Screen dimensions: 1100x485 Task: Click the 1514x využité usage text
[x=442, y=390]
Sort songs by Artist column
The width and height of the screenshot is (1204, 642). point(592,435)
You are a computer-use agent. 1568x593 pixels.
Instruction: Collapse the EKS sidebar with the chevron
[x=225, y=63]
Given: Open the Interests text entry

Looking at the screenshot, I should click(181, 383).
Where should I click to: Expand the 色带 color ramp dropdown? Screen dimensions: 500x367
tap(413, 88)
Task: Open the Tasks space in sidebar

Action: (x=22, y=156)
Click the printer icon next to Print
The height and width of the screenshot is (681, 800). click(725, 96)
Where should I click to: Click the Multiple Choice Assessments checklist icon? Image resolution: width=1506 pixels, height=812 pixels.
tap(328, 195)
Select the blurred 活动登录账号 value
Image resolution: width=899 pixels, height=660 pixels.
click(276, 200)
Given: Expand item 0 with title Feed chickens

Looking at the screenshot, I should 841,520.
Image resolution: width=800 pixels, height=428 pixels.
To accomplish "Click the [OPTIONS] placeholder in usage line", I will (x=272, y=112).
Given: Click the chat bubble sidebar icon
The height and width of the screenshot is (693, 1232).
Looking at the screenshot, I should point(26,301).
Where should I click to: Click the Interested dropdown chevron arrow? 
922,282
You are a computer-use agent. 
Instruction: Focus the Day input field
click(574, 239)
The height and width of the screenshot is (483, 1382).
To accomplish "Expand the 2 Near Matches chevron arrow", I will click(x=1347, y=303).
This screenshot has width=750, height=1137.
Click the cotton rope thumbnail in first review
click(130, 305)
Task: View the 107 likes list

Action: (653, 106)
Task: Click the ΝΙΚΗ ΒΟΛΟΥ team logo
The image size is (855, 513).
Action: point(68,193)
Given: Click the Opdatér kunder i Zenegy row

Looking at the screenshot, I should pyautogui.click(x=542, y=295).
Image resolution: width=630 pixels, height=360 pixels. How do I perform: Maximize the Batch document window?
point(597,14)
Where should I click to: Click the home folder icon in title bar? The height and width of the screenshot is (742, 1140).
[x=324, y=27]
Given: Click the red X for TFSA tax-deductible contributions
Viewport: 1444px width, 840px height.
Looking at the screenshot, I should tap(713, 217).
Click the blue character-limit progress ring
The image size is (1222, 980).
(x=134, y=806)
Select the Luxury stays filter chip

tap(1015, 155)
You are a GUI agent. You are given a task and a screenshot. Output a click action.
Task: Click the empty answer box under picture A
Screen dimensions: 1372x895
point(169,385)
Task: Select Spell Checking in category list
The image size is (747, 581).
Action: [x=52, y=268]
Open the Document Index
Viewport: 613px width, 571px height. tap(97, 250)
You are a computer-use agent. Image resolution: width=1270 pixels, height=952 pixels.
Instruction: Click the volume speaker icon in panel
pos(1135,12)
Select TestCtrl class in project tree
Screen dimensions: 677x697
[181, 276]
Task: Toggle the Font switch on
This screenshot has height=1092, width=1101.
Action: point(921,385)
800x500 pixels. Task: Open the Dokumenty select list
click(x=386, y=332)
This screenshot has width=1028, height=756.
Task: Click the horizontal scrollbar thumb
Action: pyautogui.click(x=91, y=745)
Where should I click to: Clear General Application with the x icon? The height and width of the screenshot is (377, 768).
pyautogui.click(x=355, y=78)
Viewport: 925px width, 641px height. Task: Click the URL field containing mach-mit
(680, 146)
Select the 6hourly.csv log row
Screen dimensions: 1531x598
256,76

- Prompt -
Please show, exactly as written, every line above that contains the word "will".

- Answer area -
To accomplish "Click the [OPTIONS] placeholder in usage line", I will (x=272, y=112).
To accomplish "Expand the 2 Near Matches chevron arrow", I will click(x=1347, y=303).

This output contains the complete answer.